23 de febrero, 2021

    Esta mañana mi herida central sangró. Había dormido poco y mal cuando desperté de un sueño con capuchas y personajes grises, salidos de la muerte.

    Es difícil despertar y levantarse. Levantarse con dolor. Levantarse del dolor. Levantar al propio dolor. Una herida abierta no solo duele, una herida abierta arde, salta, palpita, supura, atenaza... Abrir los ojos y mirar hacia el origen de ese dolor amaneciente se lleva las fuerzas del día. No alcanza el sol, el café, el agua de la ducha, una canción para limpiarse, porque ese dolor se funde por tus venas, las reviste por dentro y navega por tu cuerpo, devenido en tu sangre.

    Busco el pasado de mi herida central en los símbolos que trajo el sueño. Noche, túnica, lágrimas, capuchas, proximidad de la muerte. Leo el miedo en el trazo roto que une mi corazón y la mueca de mi sonrisa. Leo el miedo a que la fatalidad me sacuda y me desarme sin anunciarse siquiera. 

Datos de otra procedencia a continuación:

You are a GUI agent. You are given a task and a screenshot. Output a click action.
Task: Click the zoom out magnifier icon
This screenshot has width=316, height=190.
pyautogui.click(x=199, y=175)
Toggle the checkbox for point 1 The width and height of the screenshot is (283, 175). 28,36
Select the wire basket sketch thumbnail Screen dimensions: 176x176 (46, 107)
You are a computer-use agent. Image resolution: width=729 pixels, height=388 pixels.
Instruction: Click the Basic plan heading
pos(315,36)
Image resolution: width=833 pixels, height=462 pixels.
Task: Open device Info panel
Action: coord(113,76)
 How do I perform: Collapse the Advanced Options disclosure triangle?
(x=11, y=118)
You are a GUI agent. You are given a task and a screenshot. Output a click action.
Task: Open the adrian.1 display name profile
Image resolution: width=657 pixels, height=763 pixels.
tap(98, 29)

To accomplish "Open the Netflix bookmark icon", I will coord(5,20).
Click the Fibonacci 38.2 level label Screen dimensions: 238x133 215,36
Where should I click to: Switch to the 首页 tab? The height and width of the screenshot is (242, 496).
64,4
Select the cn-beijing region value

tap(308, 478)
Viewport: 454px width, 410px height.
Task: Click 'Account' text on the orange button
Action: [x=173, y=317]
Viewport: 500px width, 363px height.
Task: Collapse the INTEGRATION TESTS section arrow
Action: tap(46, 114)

    Busco la ruta de mi herida demarcada por las sombras, las lágrimas, los golpes y los besos que otros recorrieron antes. ¿El miedo nació ahí o estuvo siempre, esperando un alma hueca donde anidar? Anido todo lo oscuro, me lleno de sombras, enmudezco de luz. Por eso viene el sueño con su historia de fantasmas. O por eso el insomnio, resonando en la noche cada segundo de soledad. Porque ahí donde yazgo yace la espalda de la muerte, esperando que mi mano blanca y vacía la despierte.